#### Task brief:
Go to the line below that has "You are a GUI", print it and each line after it exactly, and stop after the line that has "Viewport: 1920px width, 1080px height."; leave out pictures.

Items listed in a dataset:
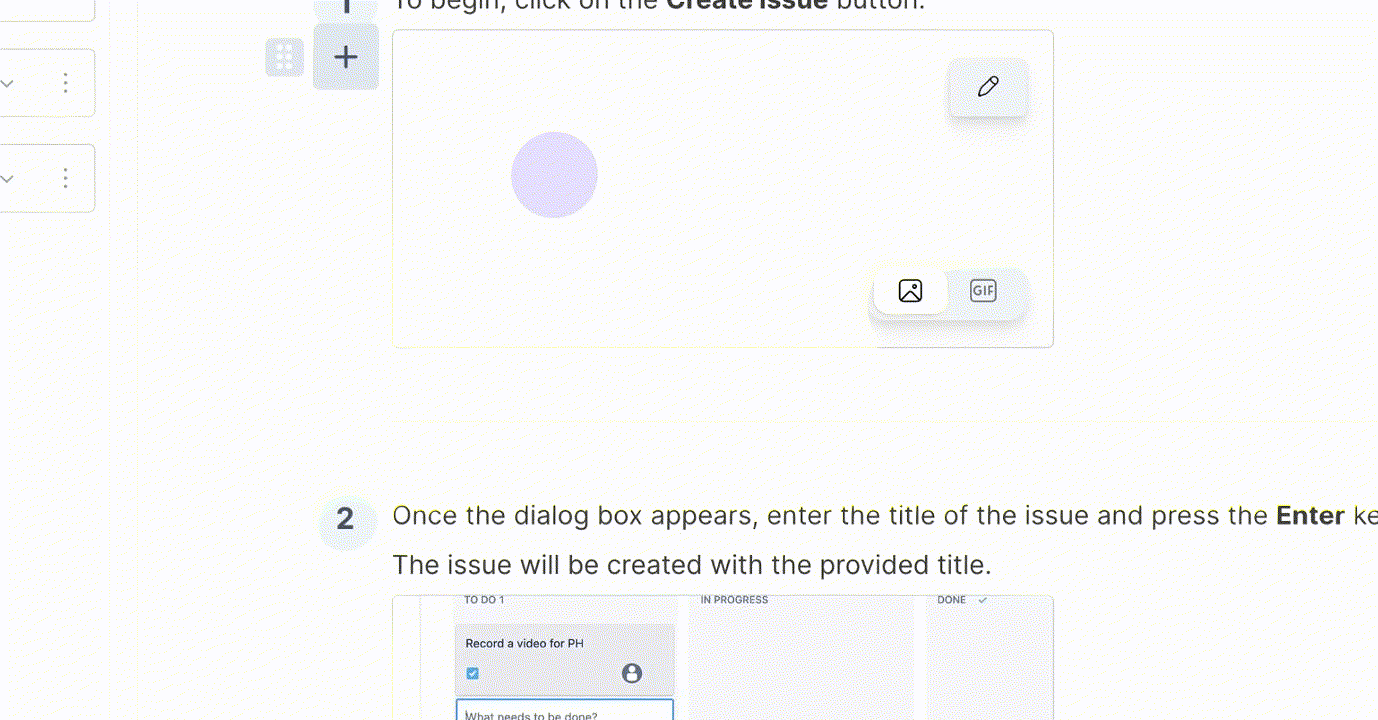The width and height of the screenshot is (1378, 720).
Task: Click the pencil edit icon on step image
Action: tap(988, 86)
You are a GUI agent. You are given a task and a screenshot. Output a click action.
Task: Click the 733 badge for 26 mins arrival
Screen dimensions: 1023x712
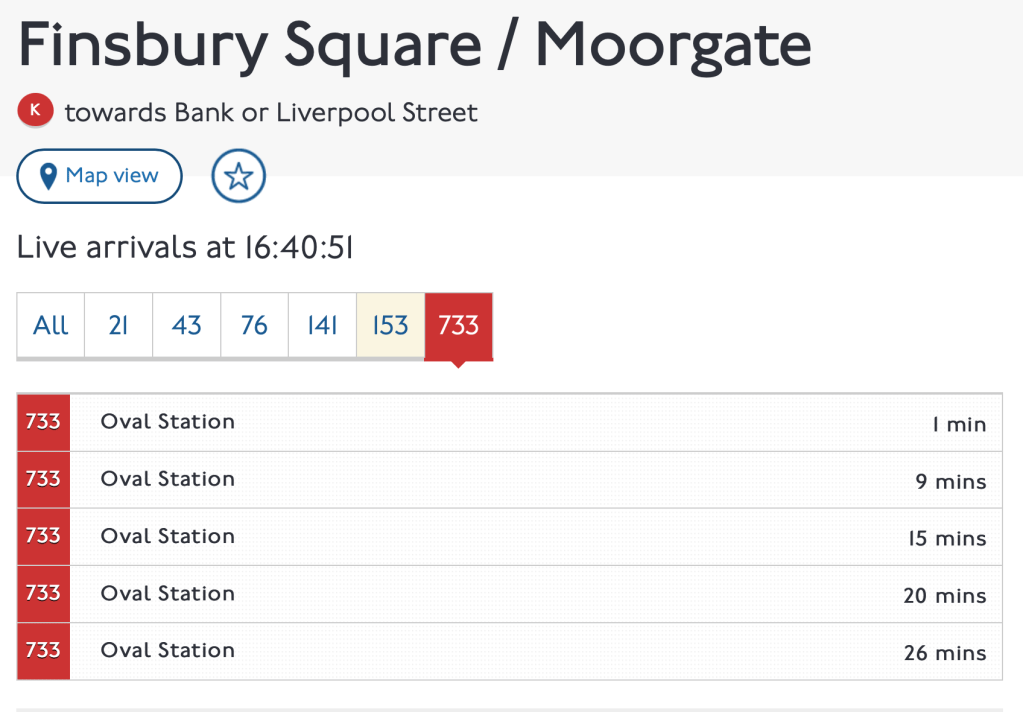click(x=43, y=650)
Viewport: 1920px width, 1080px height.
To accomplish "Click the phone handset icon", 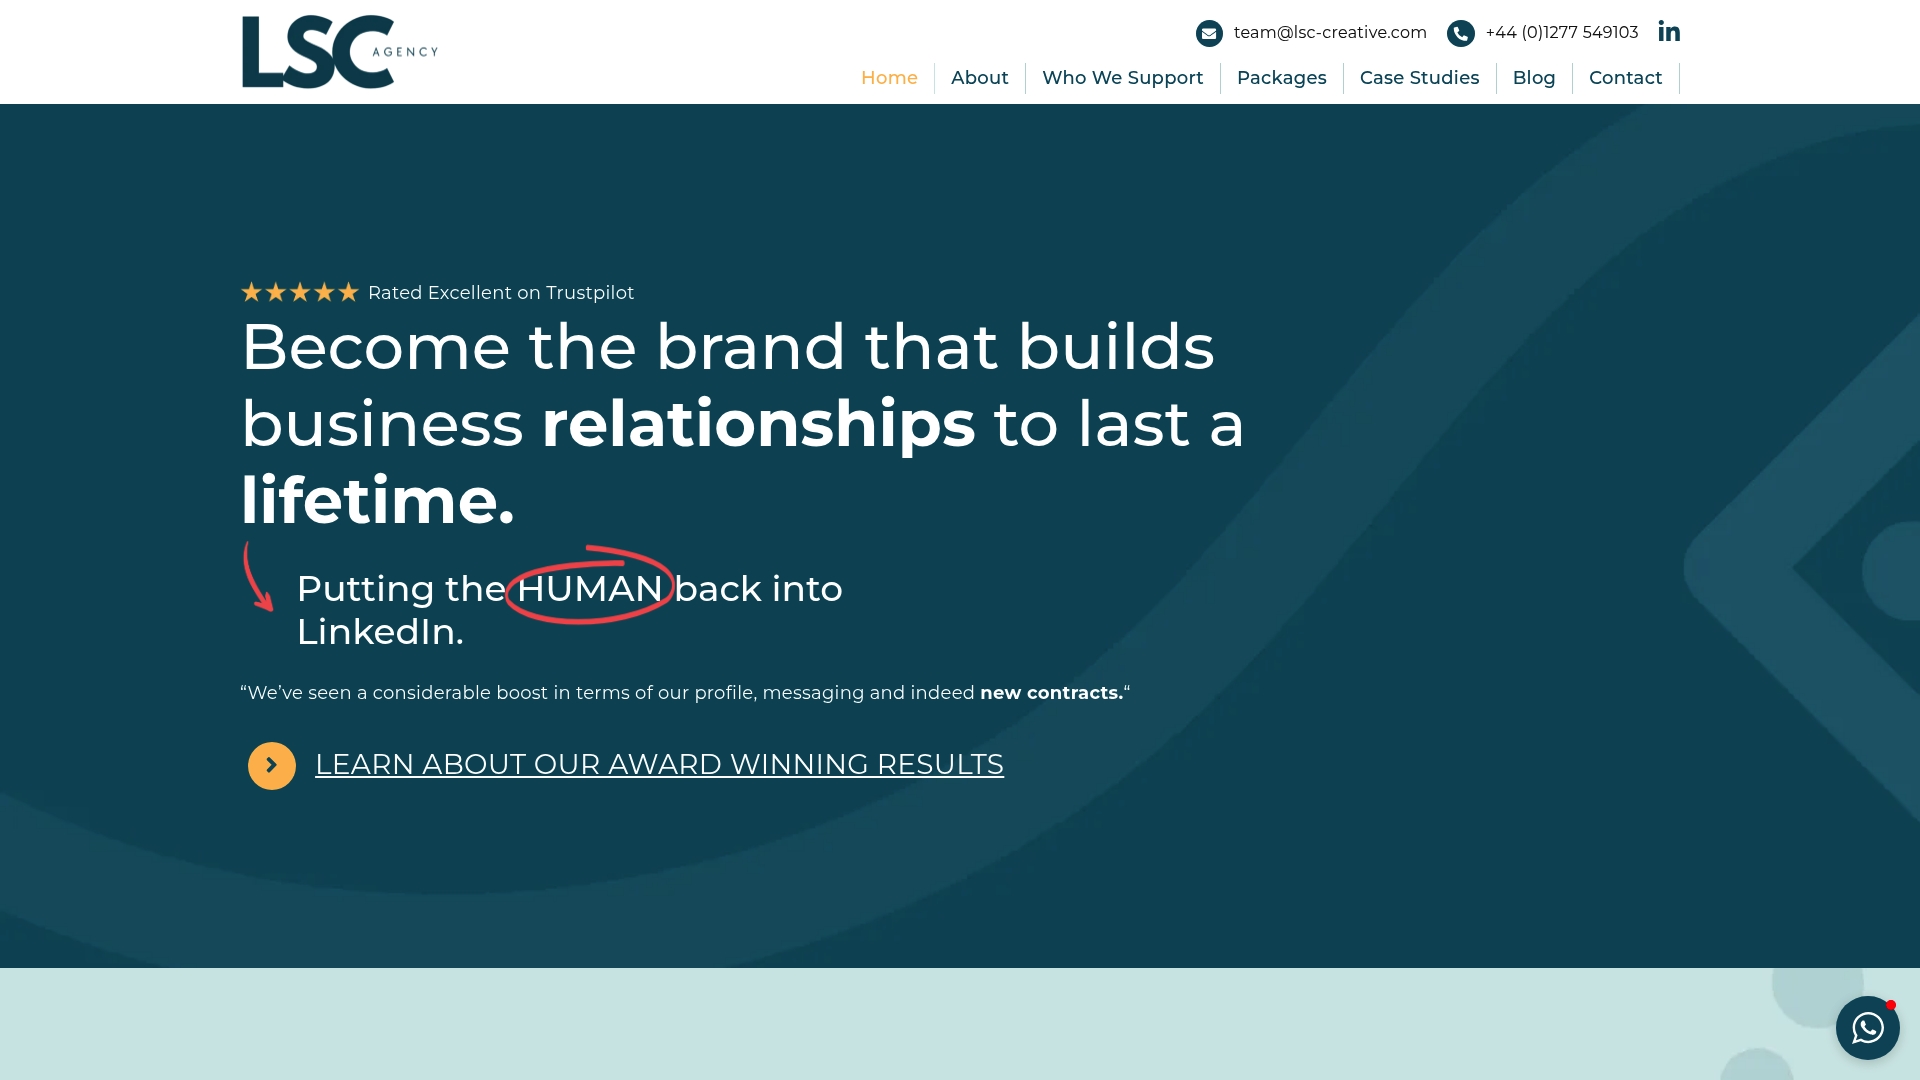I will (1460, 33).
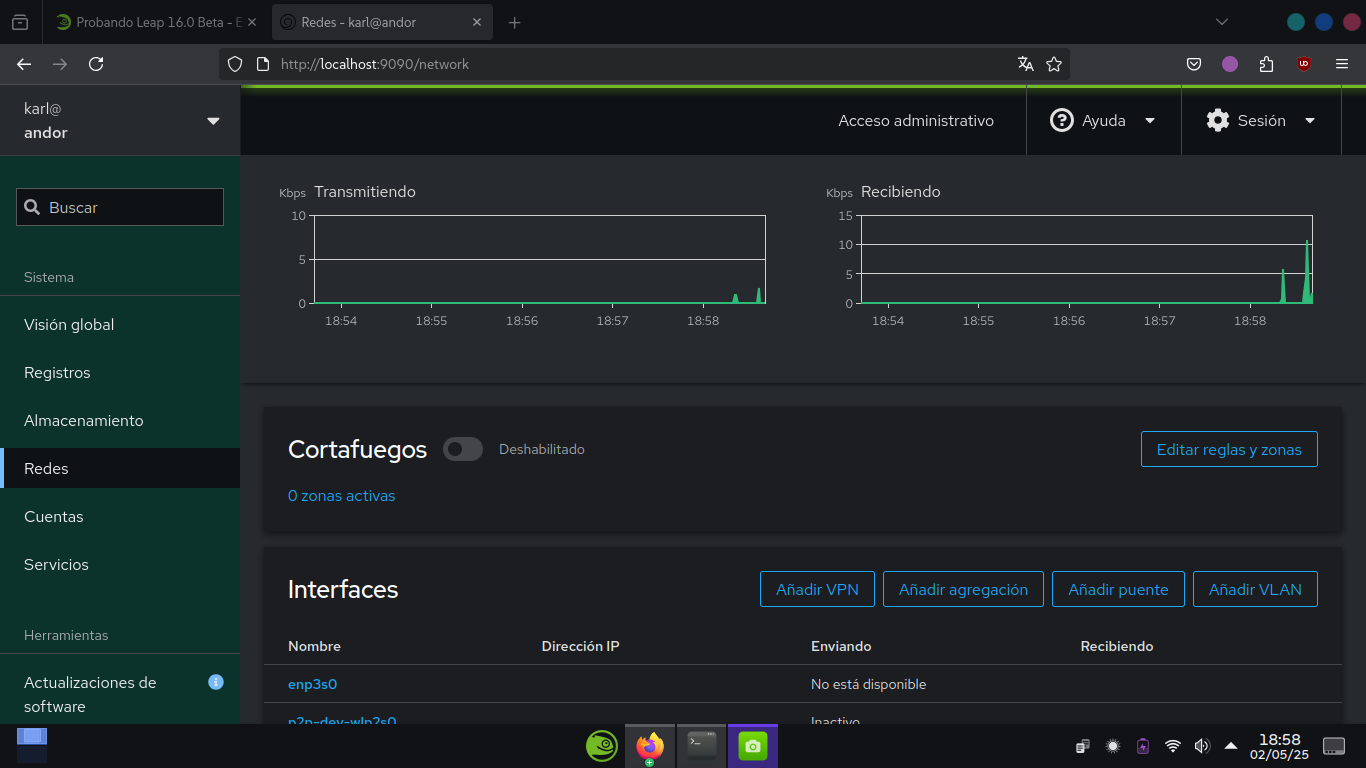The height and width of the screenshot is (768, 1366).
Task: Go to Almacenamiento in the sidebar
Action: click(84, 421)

#### Response below:
You are a GUI agent. You are given a task and a screenshot. Output a click action.
Task: Click the 733 badge for 26 mins arrival
Screen dimensions: 1023x712
click(x=43, y=650)
Viewport: 1920px width, 1080px height.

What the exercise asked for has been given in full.